29 Oct. 1986 The Kiefernstrasse squat in Düsseldorf, former home of Luitigard Hornstein and Christian Kluth (see 2 Aug. 1986) is raided in connection with RAF activities.
Dec. 1986 / Jan. 1987 RZ campaign against companies with business ties to South Africa.


Dec. 1986 / Jan. 1987 RZ campaign against companies with business ties to South Africa.
15 Feb. 1987 AZ sabotages U.S. Army trains in Achim.
16 March 1987 RAF prisoner Rolf Clemens Wagner sentenced to life in connecttion with the Schleyer execution (see Sept.-Oct. 1977).
9 April 1987
Office and home of Paul Moussault raided (see 18 May 1985, Aug. 1986, 2 Sept. 1986).
June 1987 Interview the AZ released.
17 Aug. 1987 Rote Zora firebombs nine branches of the Adler Department Store in support of women striking in Adler’s Korean factories. Adler subsequently settles with the Korean women, admitting the firebombings had a role in their decision.
2 Nov. 1987 Two cops shot and killed at a demonstration against the NATO runway in Frankfurt, Startbahn West.
3 Nov. 1987 Andreas Eichler arrested and charged with the murder of the cops at the Startbahn West demonstration. He claims innocence.
11 Nov. 1987
Frank Hoffmann accused in connection with the Startbahn West shooting, disappears into the underground.
11 Nov. 1987
TAZ reports receiving a letter from Frank Hoffman. He claims he is innocent, but knows that he could not get a fair trial.
21 Nov. 1987 Residents of the Kiefernstrasse squat in Düsseldorf, Andrea Sievering and Eric Prauss are arrested and charged with "supporting a criminal association" (RAF). Their case is joined with that of Luitigard Hornstein and Christian Kluth. All four are charged with a car-bombing against Dormier.

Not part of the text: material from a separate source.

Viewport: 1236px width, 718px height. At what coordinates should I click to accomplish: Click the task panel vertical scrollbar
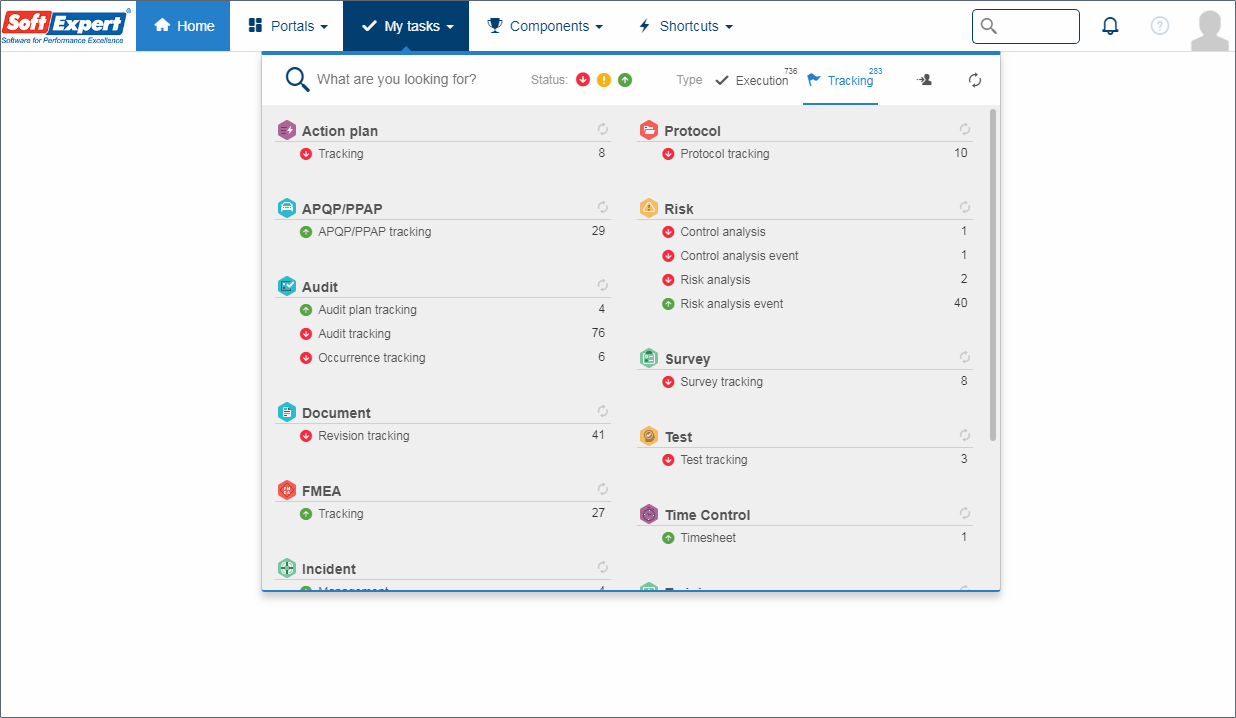click(x=993, y=275)
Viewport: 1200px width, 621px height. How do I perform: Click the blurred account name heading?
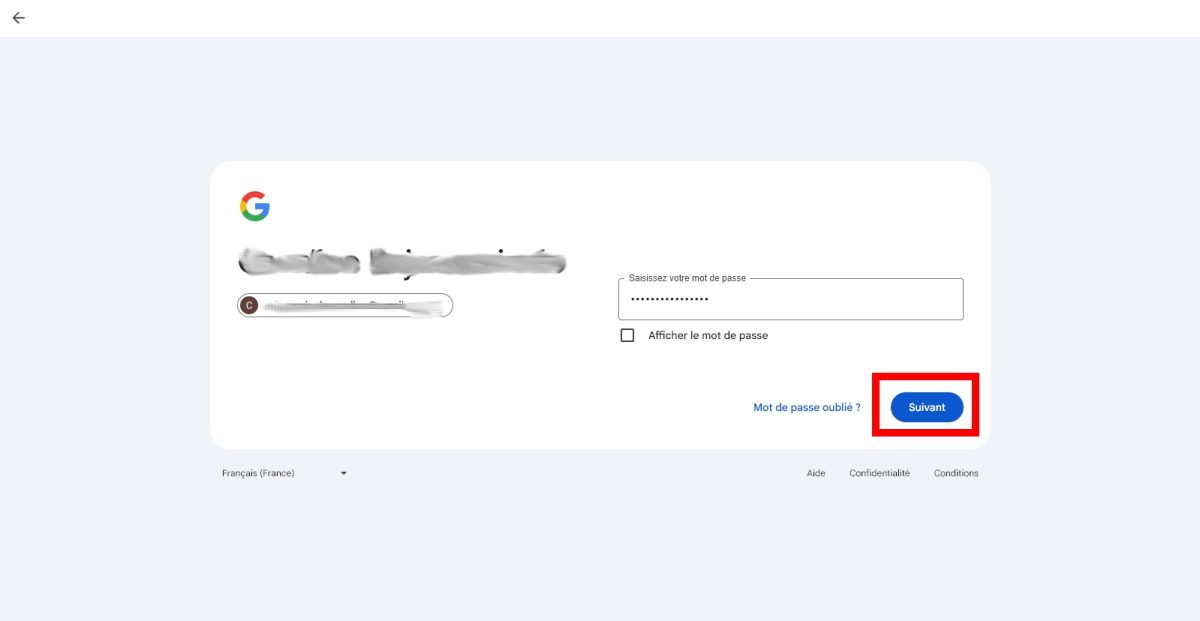click(x=402, y=262)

Thirty three homes and offices raided in connection with Rote Zora. Ulla Penselin is charged with membership in the Rote Zora.
20 Dec. 1987 Ingrid Strobl arrested and charged with membership in the RZ and Rote Zora. She is a journalist with the feminist journal Emma.

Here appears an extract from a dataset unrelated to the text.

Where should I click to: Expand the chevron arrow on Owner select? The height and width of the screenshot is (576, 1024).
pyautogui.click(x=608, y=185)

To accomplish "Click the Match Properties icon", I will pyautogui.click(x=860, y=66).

Jan. 1988 Andreas Semisch, one of five people by now arrested in connection with the Startbahn West shooting (see 2 Nov. 1987), releases a letter proclaiming his innocence, his solidarity with all other political prisoners, particularly the prisoners from the 18 &
20 Dec. 1987 arrests, and his solidarity with hungerstriking Action Directe prisoners in France.
Sept. 1988
RAF release a joint statement along with Italy's Red Brigades.
20 Sept 1988
RAF "Commando Khaled Aker" attempt to assassinate Secretary of State for the Minister of Finance, Hans Tietmeyer, but their automatic pistol jams. A communiqué is released.